É uma pena, mas isso acontece muitas vezes nos hospitais. No afã de combater uma doença, usamos remédios demais que interferem um no metabolismo do outro e acabam intoxicando ou neutralizando seus efeitos. Por isso, é sempre importante repensar a terapêutica adotada.


Vitaminas: a polêmica está criada

Drauzio – Gostaria de abordar um assunto bastante polêmico. O ácido fólico é uma vitamina importante durante a gravidez porque previne formações inadequadas do tubo neural, isto é, do sistema nervoso da criança. No entanto, se o fumante toma betacaroteno, aumenta a possibilidade de contrair câncer de pulmão. Como você vê essa vitaminoterapia que se transformou numa coqueluche, não só no Brasil, mas nos Estados Unidos e Europa também?

Anthony Wong – Tudo pode ser veneno. A mesma substância que, usada nas doses e momentos certos, é remédio, se usada inadequadamente, pode ser veneno. Isso vale inclusive para as vitaminas. Estudos epidemiológicos e sistemas de análises clínicas cada vez mais aperfeiçoados mostraram coisas que não sabíamos. Por exemplo, as megadoses de vitaminas não previnem nem curam doenças. Ao contrário, podem até fazer mal. Durante muito tempo, acreditou-se que as oito vitaminas que participam da composição do complexo B não seriam tóxicas. Depois, descobriu-se que a tiamina, a piridoxina, o ácido nicotínico e a niacina, quando acumulados, eram potencialmente tóxicos. Hoje se sabe que a superdosagem desses elementos pode causar uma série de problemas sérios.

Drauzio – Quais os cuidados que se devem tomar com a vitamina C?

Wong – Antigamente, a única indicação da vitamina C era para prevenir o escorbuto, a doença dos marinheiros que ficavam muito tempo em alto mar sem ingerir alimentos frescos. Depois, ela começou a ser conhecida como uma vitamina segura e com propriedades antioxidantes ajudando na prevenção de diversas doenças, entre elas o câncer. Estudos realizados há 5 anos na Inglaterra revelaram que em doses inferiores a 200mg, ela realmente pode ser benéfica. Em doses superiores a 250mg, porém, o efeito antioxidante desaparece e quebram-se as pontes dentro da molécula de DNA, o nosso arquivo genético. Tanto isso é verdade que hoje há consenso de que as megadoses são desaconselhadas uma vez que a quantidade de vitamina C existente na alimentação é mais do que suficiente para preencher nossas necessidades diárias.

Drauzio – Você receita vitaminas para uma pessoa que tenha uma dieta normal?

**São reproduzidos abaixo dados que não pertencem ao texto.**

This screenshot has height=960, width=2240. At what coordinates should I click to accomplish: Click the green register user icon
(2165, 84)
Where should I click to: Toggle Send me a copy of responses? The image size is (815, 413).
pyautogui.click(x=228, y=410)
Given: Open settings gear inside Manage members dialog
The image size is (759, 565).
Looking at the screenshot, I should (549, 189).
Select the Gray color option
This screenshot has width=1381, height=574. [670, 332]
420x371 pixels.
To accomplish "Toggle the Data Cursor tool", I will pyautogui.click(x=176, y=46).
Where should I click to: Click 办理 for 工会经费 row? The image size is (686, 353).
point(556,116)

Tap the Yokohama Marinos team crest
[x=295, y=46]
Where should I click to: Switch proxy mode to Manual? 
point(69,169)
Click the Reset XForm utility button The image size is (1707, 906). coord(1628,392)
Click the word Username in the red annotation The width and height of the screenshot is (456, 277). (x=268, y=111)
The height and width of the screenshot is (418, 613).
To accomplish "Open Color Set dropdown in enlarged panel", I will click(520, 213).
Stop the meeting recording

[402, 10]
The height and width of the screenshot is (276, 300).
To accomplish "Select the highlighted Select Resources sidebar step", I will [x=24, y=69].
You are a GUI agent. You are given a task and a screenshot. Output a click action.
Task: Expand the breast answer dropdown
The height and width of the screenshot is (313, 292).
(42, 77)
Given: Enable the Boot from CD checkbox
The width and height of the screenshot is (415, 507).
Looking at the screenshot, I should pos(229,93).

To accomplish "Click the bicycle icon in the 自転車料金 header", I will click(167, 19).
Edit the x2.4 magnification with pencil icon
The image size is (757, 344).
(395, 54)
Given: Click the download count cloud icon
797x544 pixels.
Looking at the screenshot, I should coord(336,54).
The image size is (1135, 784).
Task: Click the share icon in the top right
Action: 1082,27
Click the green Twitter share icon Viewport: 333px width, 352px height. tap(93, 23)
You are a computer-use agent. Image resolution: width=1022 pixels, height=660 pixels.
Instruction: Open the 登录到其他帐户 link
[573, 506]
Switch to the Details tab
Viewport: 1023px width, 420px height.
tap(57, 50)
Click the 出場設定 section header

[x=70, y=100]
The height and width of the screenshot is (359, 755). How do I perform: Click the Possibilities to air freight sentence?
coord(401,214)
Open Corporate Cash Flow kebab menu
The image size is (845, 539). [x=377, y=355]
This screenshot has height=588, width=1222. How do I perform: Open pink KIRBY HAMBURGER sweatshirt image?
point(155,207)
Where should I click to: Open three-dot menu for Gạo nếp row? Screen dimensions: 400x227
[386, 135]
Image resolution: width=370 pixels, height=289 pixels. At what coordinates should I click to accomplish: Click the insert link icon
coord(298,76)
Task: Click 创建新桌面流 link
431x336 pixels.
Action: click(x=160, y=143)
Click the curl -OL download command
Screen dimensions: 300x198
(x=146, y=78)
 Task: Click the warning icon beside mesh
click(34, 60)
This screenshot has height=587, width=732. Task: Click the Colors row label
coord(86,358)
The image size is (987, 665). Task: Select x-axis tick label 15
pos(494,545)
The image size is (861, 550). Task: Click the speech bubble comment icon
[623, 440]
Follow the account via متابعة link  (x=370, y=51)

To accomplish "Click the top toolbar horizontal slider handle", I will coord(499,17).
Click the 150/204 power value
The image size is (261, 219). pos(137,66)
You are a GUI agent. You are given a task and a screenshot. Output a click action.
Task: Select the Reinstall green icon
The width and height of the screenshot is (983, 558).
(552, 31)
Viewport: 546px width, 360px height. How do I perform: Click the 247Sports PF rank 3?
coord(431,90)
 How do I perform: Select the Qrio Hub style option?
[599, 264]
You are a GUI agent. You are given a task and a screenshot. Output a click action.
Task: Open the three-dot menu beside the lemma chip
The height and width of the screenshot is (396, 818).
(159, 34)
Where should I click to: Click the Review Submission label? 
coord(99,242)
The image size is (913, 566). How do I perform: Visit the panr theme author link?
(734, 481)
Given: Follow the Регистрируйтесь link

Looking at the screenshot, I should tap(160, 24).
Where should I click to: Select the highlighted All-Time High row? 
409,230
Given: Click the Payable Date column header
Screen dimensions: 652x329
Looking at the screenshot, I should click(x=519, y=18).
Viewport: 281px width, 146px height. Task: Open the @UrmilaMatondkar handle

Wong – Só receito para crianças abaixo de dois anos porque elas tomam pouco sol. Na realidade nem haveria muita necessidade, mas a mãe fica mais tranqüila.

Na adolescência, principalmente para as meninas, é importante dar uma reposição de ferro porque, estimuladas pelas manequins excessivamente magras, deixam de lado uma alimentação equilibrada e podem desenvolver anemia.

Por outro lado, não se pode negar que a vitamina A é útil para a visão e o betacaroteno, um bom antioxidante. No entanto, excesso de vitamina A pode provocar hipertensão intracraniana, isto é, aumento da pressão dentro do cérebro, e a criança pode sofrer convulsões. Excesso de vitamina D também tem contra-indicações sérias. Pode aumentar a incidência de cálculos renais e em outros órgãos, e provocar ossificação exagerada, ou seja, o osso perde a flexibilidade e fica mais sujeito a fraturas. Num país ensolarado como o Brasil, a necessidade de doses extras de vitamina D é bastante pequena.

Drauzio – Como se deve orientar as mães que gostam de dar suplementos com ferro para as crianças?

Wong – Excesso de ferro é perigoso, pois pode provocar problemas no fígado e nos rins. Uma cientista brasileira publicou um estudo bem fundamentado relacionando o excesso de ferro na infância ao desenvolvimento da doença de Parkinson no futuro. Normalmente, o ferro presente nos alimentos é suficiente para preencher as necessidades infantis e não há necessidade de doses suplementares.